I thought that you were exactly promoting the reverse. That's why I wanted
to moderate things about glyphs. But Unicode still states that they are
"representative", and it publishes them as they are necessary for correct
identification of character identities.
But if you want to insist more with your position, why not simply dropping
completely all glyphs from the Unicode standard? I'm sure many people would
not be happy, because the character identity would only be demonstrated by
the normative properties, which include their often misleading assigned
names...
I maintain that if you remove the glyph shown for latin letter oi
(considered only as informative and not mandatory in any of its aspects),
and just keep its normative name, then many people will think that the
encoded character really represents a letter named or pronounced "oi". Which
is completely wrong in our case. But would allow people to use the assigned
code point to represent the L-shaped character "i with lower-right hook"...

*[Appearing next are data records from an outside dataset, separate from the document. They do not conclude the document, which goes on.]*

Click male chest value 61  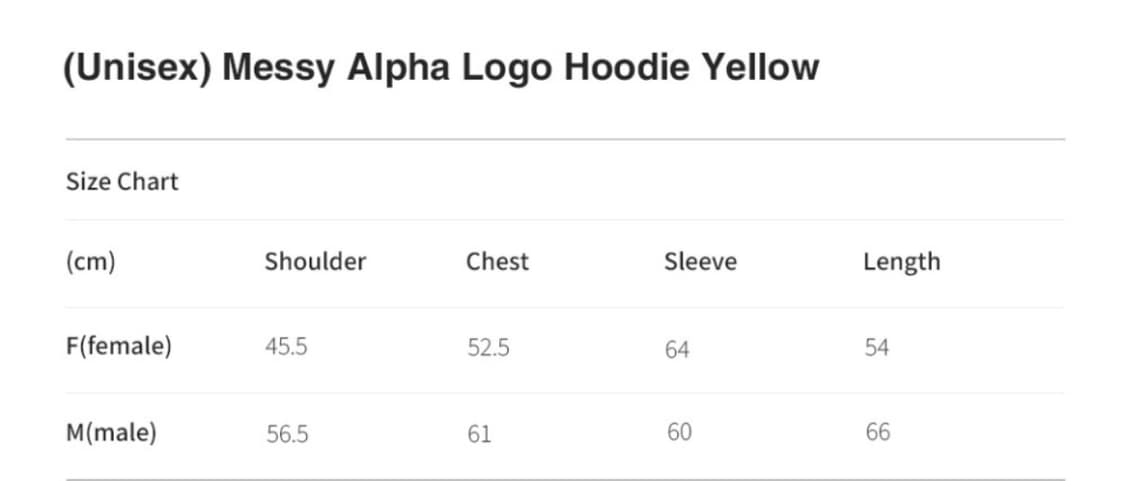(479, 434)
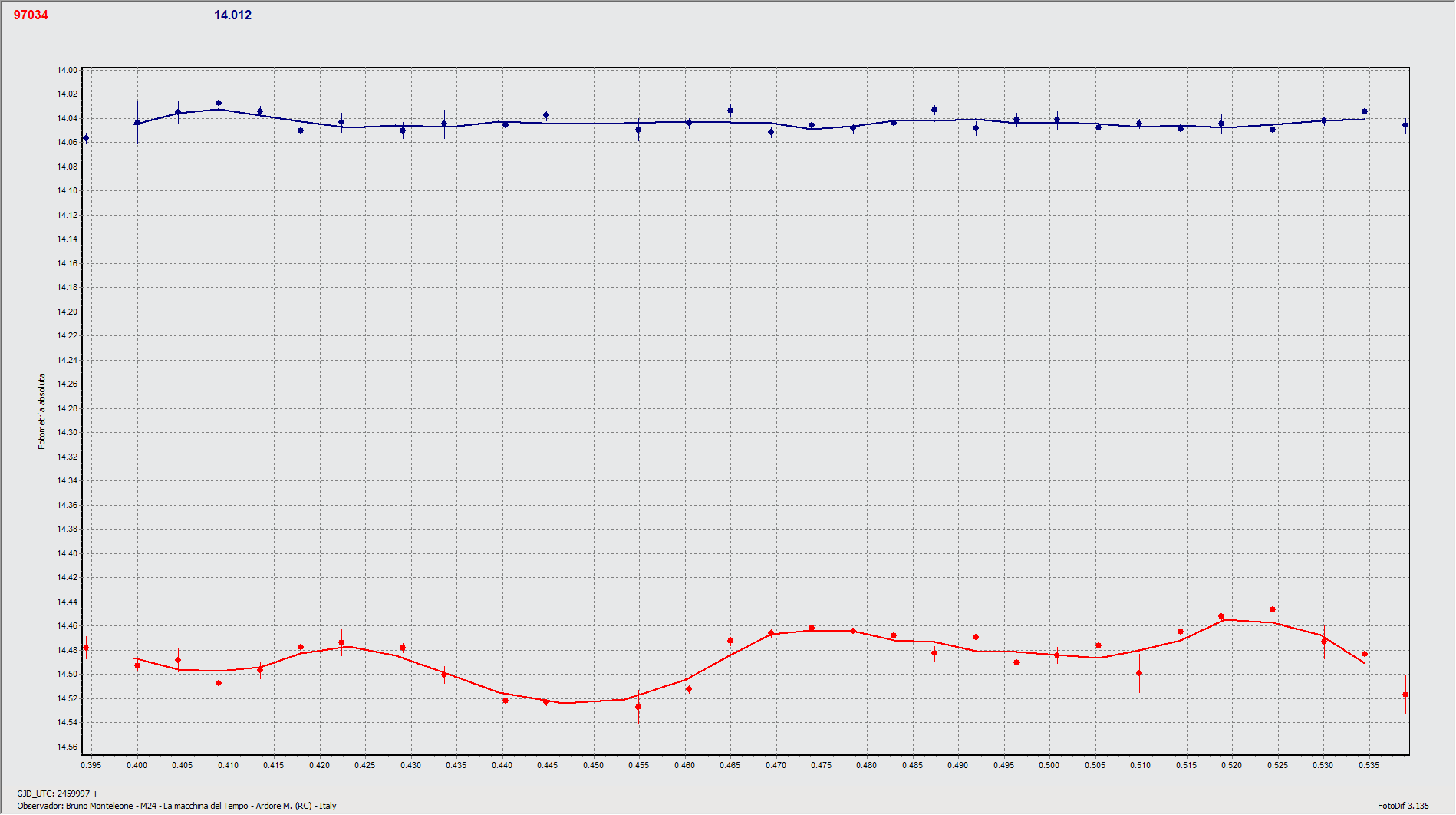Pick the leftmost red data point
The image size is (1456, 815).
86,648
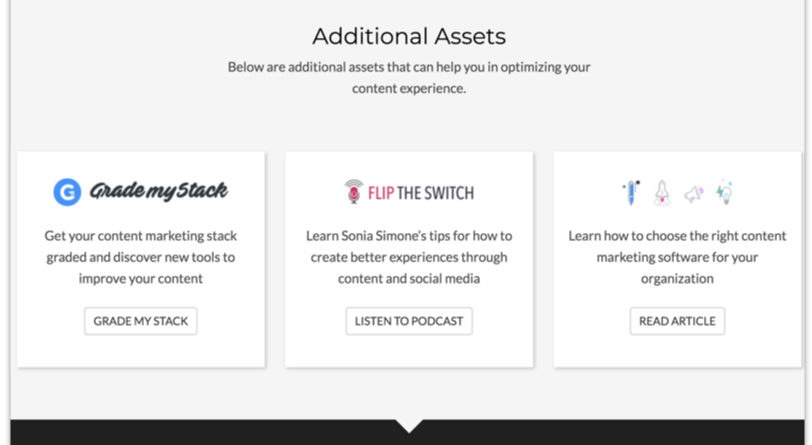Click the Flip the Switch logo text

pyautogui.click(x=421, y=192)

Can't you admit the problem here with a so extreme position? You have here a
position which is much more modulated in the published Unicode standard,
which states that the published "representative" glyphs are representative,
which means that at least the exhibited glyph can be safely used in ALL
cases (yes, even if actual glyphs often have contextual forms, sometimes
mandatory in some scripts or languages) to represent the character (also
even if other glyphs are possible) without causing interpretation/reading
problems in the rendered text.
The problem we were discussing here is that only the informative and
non-normative properties are giving the appropriate identity of the encoded
letters, but NONE of the existing normative properties... So I really give
some credits to these glyphs (and ISO/IEC 10646 too... as it just encodes
repertoires of characters for the need of allowing unambiguous conversion of
many legacy encodings into a common and unified repertoire). I did not say
that these glyphs are mandatory for conformance, but the exact way these
variations in glyphs are allowed is not described. (meaning that font
designers must be extremely prudent before creating variants of these
glyphs, as it may produce confusive texts in some tricky cases or with some
languages for which the font design was not tested).